The primary interfaces-A and B of sRP105–MD-1 involve similar protein surfaces or residues as in sTLR4–MD-2 (Supplementary Fig. 3b)5,10, but several structural features are distinguishable. First, the charge complementarity observed in the primary sTLR4–MD-2 interaction is less pronounced in sRP105–MD-1 (Supplementary Fig. 3c). In primary interface-A of mouse sTLR4–MD-2, Arg68 makes a salt bridge with Asp41, and Lys109 makes ionic interactions with Asp59 and Asp83 (MD-2 residues are in italics and TLR4 residues are italicized and underlined). In sTLR4–MD-2 primary interface-B, three acidic MD-2 residues (Asp99, Asp100, Asp101) are surrounded by four basic sTLR4 residues (Arg233, Lys263, Arg288, Arg337), with an additional salt bridge between Arg106 and Asp208. These extensive interactions suggest that charge complementarity is a major contributor to the sTLR4–MD-2 interaction. However, in the sRP105–MD-1 interface, only two salt bridges (Glu40–Lys113, Lys353–Asp102) are found. Moreover, Asp102 of bovine MD-1 corresponds to Ala105 in human MD-1 that cannot form the salt bridge (Supplementary Fig. 2c). Secondly, the total buried surface area of primary interfaces-A and B in sRP105–MD-1 (1810 Å2) is smaller than in mouse (2280 Å2) or human (2030 Å2) sTLR4–MD-2 due to lack of interactions of sRP105 LRR7–8 with MD-1 (Supplementary Fig. 3a, bottom). Thirdly, sRP105–MD-1’s hydrophilic interactions (12 H-bonds) are fewer than in mouse (18) and human (24) sTLR4–MD-2 (Supplementary Fig. 3b). Thus, these observations suggest that the contribution of protein-protein interactions from interfaces-A and B to the overall interface in sRP105–MD-1 is less than in TLR4–MD-2.
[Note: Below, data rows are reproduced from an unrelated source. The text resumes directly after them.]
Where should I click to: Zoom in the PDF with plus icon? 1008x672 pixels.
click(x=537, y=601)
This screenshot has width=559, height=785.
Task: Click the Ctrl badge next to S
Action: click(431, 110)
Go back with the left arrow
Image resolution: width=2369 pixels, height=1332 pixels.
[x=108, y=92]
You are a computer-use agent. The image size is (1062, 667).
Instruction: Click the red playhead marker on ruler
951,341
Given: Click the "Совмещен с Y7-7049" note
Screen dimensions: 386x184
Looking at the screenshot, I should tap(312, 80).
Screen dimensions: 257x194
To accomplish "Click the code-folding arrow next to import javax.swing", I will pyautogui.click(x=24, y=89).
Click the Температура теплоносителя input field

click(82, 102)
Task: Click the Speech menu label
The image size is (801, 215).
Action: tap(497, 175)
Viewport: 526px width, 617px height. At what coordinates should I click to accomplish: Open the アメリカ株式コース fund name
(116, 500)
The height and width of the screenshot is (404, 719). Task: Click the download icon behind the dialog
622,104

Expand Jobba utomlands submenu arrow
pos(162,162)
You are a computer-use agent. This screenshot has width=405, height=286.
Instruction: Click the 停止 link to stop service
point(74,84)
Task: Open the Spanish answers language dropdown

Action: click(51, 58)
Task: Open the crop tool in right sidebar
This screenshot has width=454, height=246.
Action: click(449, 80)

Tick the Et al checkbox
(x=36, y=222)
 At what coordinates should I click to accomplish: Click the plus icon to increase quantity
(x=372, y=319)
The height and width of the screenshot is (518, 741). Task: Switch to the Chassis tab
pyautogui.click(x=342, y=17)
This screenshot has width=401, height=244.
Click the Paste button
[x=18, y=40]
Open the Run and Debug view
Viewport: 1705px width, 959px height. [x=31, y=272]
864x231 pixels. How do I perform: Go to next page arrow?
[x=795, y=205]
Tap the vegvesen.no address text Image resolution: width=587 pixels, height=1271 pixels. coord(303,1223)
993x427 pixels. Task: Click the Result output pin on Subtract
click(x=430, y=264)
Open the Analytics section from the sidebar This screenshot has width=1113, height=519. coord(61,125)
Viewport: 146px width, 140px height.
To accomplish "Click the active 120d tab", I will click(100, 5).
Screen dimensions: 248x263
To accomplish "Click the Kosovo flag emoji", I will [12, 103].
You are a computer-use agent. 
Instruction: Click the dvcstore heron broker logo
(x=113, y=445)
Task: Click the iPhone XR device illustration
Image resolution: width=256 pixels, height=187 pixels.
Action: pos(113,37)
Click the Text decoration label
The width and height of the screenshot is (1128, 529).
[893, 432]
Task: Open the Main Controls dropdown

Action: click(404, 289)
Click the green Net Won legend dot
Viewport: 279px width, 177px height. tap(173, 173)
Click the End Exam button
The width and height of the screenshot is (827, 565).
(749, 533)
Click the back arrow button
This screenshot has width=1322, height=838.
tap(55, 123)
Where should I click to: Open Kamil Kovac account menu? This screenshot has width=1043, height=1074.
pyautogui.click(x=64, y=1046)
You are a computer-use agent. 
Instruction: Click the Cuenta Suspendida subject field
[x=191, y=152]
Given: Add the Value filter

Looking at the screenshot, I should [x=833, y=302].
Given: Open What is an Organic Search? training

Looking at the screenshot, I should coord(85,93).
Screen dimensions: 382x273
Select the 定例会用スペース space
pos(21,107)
To define the structural basis for binding specificity of RP105 for MD-1 and TLR4 for MD-2, primary interfaces of both complexes were carefully analyzed. In the sTLR4–MD-2 structure, the negatively charged Asp101 in MD-2 forms an ionic interaction with the positively charged Lys263 in mouse sTLR4 or Arg264 in human sTLR4 (Supplementary Figs. 2a, 2c, and 3c, right). In sRP105–MD-1, the electrostatic charge pattern is opposite with MD-1 contributing a positively charged Lys105 and sRP105 providing the acidic residue, Glu256 (Supplementary Figs. 2a and 2c), suggesting that a charge-charge repulsion may disfavor complex formation between RP105 and MD-2, and TLR4 and MD-1. Furthermore, steric complementarity also rules out possibilities for such cross-reactivity as severe steric clashes are observed between sRP105 LRR9–10 and the rigid MD-2 loop FG at and around a 310 helix when MD-2 is superimposed onto the RP105–MD-1 structure,
The unique primary binding interface-C
In the 1:1 sRP105–MD-1 structure, a tri-antennary glycan, which is N-linked to RP105 Asn402 at LRR15 on the concave surface (Supplementary Fig. 2a), makes extensive interactions with MD-1, creating primary interface-C (Figs. 1, 3d and 4a). When glycoproteins, such as sRP105–MD-1, are expressed in insect cells, Asn-linked glycans are processed from Glc3Man9GlcNAc2 tetradecasaccharide, via Man9GlcNAc2 and Man5GlcNAc2, to fucosylated or nonfucosylated Man3GlcNAc2 pentasaccharides34–35 (Fig. 4b). However, the RP105 Asn402-linked glycan displays unequivocal electron density for a tri-antennary high mannose glycan (D1, D2, D3 arms) that is occasionally observed in insect cell glycoproteins, and has been modeled as Man6GlcNAc2 (Fig. 4)35. Additional weak residual electron density beyond terminal Man-A and -4 sugars suggests that the actual glycan attached to Asn402 is Man8–9GlcNAc2 (Fig. 4a).
Figure 4.
sRP105-specific glycan at Asn402. (a) Asn402-linked glycan (green sticks) is stabilized by interactions with neighboring sRP105 protein residues, as well as with Asn451-linked glycan (cyan sticks). H-bonds are represented by broken lines. Electron density for the Asn402-linked glycan is shown in a pale green mesh at a 1.0 σ level in a 2Fo-Fc map. The sRP105 and MD-1 Cα traces are colored in yellow and gray, respectively. Residual electron density observed beyond Man-A and Man-4 sugars of glycan at Asn402 are circled in red in the inset (top right) and suggest that the glycan is Man89GlcNAc2. (b) Schematic diagram of an Asn-linked high mannose glycan, Man9GlcNAc2. The most frequently found Asn-linked glycan in insect cells, Man3GlcNAc2, is boxed in dashed lines. Asn402-linked glycan (Man6GlcNAc2) that was built in the sRP105 structure is enclosed by thick lines. Glycan residues that make contacts with MD-1 are colored in red. The standard nomenclature of each sugar moiety is shown in parenthesis.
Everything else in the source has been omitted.